Text excerpt ▸
_ _ _ _ _ _ _
I offered up an excerpt of the following Ashley Sterne piece some weeks ago. This was before I decided to devote many blogging hours to posting all readily available parts of Mr. Sterne's scattered oeurve for the enjoyment of the general public. Here is the entire piece. (The numbers at the bottom are meant to represent a miniature crossword puzzle, with a dangling black square at the lower right.)
The Spelling Beehive (The Passing Show, 24 January 1925)
By Ashley Sterne
Pottleby , my next-door neighbor, is one of those peculiarly constructed individuals who are never happy unless they have a grievance. If for the time being he hasn't got one of his own — not counting Mrs. Pottleby — he'll borrow one, or make one, or adopt one. At the moment, however, the particular bee in his bowler is all his very own. I happened to meet him at his gate yesterday, and remembering that the Pottleby's once had a governess who was betrothed to the treasurer of a Slate Club who had found it wise to emigrate to Buenos Aires suddenly one Christmas Eve, I asked him if he could tell me, since he had a sort of secondhand interest in the country, the name of a South American lizard the thirteenth letter of which was probably ' q ' but might be anything except a diphthong.
Pottleby was quite terse about it; refused to help me with my lizard, and volunteered instead to give me a very apt name for a feeble-minded, British journalist, the first letter of which was 'd' and the seventh 'f.'
'Statistics of the future,' he went on, brandishing his umbrella and rolling his eyes as if enacting a dumb charade to which the answer was the Communist Party, 'will undoubtedly afford evidence to prove that more homes have been broken up, more folks driven to drink, more crimes committed, through the introduction of the Crossword Puzzle into our daily lives than through any of the catastrophes which punctuate the poignant pages of "The Martyrdom of Man." Look around, and what do you see?' he bellowed, prodding me in the lunch with a huge forefinger.
I looked around, and saw a dastardly rate-collector thrusting a Final Demand into my letter-box—a form of cross-word puzzle whose intricate beauties I fail wholly to appreciate. Pottleby, however, went on at full cock.
'Why, instead of attending to their business, City men slink into quiet teashops and concentrate all their energies upon discovering the name of an Abyssinian grasshopper whose final letter is "j" or a species of Bessarabian hummingbird whose initial is "x"!
_ _ _ _ _ _ _
Set of tasks ▸
(a) Condense the paragraph of the crossword sketch that begins "Pottleby was quite terse about it" into a single shorter sentence that keeps its main facts.
(b) Copy out the passage of the crossword sketch between "Pottleby was quite" and "a huge forefinger.", inclusive.
(c) Extend the crossword sketch, picking up right after its final sentence.
The entries that come next are separate material and are unrelated to the crossword sketch.

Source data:
_ _ _ _ _ _ _
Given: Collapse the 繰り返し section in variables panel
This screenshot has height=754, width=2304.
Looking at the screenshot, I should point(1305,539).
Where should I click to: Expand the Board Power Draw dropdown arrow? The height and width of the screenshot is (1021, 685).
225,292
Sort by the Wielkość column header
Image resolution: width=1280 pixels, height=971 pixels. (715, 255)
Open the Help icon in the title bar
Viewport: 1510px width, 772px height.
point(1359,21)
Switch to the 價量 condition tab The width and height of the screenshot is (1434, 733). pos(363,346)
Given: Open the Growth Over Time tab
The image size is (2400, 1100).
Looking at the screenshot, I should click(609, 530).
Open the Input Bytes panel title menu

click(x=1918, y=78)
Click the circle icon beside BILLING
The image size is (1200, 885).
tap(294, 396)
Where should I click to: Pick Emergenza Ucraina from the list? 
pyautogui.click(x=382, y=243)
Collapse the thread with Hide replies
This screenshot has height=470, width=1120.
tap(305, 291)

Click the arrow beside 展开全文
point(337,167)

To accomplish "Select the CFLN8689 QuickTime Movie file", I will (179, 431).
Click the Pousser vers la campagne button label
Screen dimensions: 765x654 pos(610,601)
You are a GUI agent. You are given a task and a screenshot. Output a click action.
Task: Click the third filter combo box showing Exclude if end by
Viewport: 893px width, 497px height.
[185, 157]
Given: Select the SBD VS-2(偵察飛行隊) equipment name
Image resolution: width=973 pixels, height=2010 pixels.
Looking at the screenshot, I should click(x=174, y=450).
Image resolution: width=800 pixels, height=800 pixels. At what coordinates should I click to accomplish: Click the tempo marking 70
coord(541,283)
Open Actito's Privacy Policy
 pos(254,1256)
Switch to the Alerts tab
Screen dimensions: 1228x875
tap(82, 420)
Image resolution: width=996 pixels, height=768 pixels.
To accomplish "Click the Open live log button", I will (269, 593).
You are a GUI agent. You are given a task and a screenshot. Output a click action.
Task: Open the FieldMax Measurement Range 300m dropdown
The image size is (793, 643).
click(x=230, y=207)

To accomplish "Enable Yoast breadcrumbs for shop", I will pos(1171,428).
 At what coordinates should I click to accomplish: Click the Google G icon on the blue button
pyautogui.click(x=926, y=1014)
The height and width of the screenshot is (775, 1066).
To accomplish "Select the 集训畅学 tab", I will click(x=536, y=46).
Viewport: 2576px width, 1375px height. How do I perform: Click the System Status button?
_ _ _ _ _ _ _
Answers for this exercise ▸
(a) Pottleby curtly declined to help with the lizard and instead offered a fitting name for a feeble-minded British journalist, one beginning with 'd' and having 'f' as its seventh letter.

(b)
Pottleby was quite terse about it; refused to help me with my lizard, and volunteered instead to give me a very apt name for a feeble-minded, British journalist, the first letter of which was 'd' and the seventh 'f.'
'Statistics of the future,' he went on, brandishing his umbrella and rolling his eyes as if enacting a dumb charade to which the answer was the Communist Party, 'will undoubtedly afford evidence to prove that more homes have been broken up, more folks driven to drink, more crimes committed, through the introduction of the Crossword Puzzle into our daily lives than through any of the catastrophes which punctuate the poignant pages of "The Martyrdom of Man." Look around, and what do you see?' he bellowed, prodding me in the lunch with a huge forefinger.

(c)
'Housewives, when they ought to be busy counting the laundry or assembling the potato pie, shut themselves up behind locked doors and drawn blinds and rack their brains to find synonyms for such expressions as " a lover of wardrobes," "disused dromedaries," "pink string," and so forth; while the lives of the children are rendered unbearable by their being set to wade through atlases and gazetteers in order to identify Chinese volcanoes and obscure tributaries of the Amazon.'
Here Pottleby boiled over, and blew up in a cloud of steam; and here I returned to my little back-room (which, by virtue of the fact that it contains a Whitaker for 1903, a Bradshaw for 1896, a catalogue of last year's Royal Academy, Hymns Ancient and Modern, and other handy works of reference, I call my study), there to take up the cudgels on behalf of the crossword puzzle.
For there is much to be said in its favor in spite of Pottleby's jaundiced disclaimer.
For instance, women are learning to spell correctly such words as 'parallelogram' and 'ipecacuanha' without referring the matter to their menfolk; while we, in our turn, have been made familiar with the meaning of such hitherto mysterious terms as 'morocain,' which, personally, I always thought was an anaesthetic; and 'nainsook,' which I had imagined to be a sort of secret religion.
Both sexes, too, through delving into the dark recesses of Webster and Chambers (whose royalties must lately have been making Ethel M. Dell's seem, by comparison, like a mere tip to a barber), have gleaned much .enlightenment in the General Information department, and are going about with knobs of knowledge sticking out on their foreheads like the buffers on a railway engine.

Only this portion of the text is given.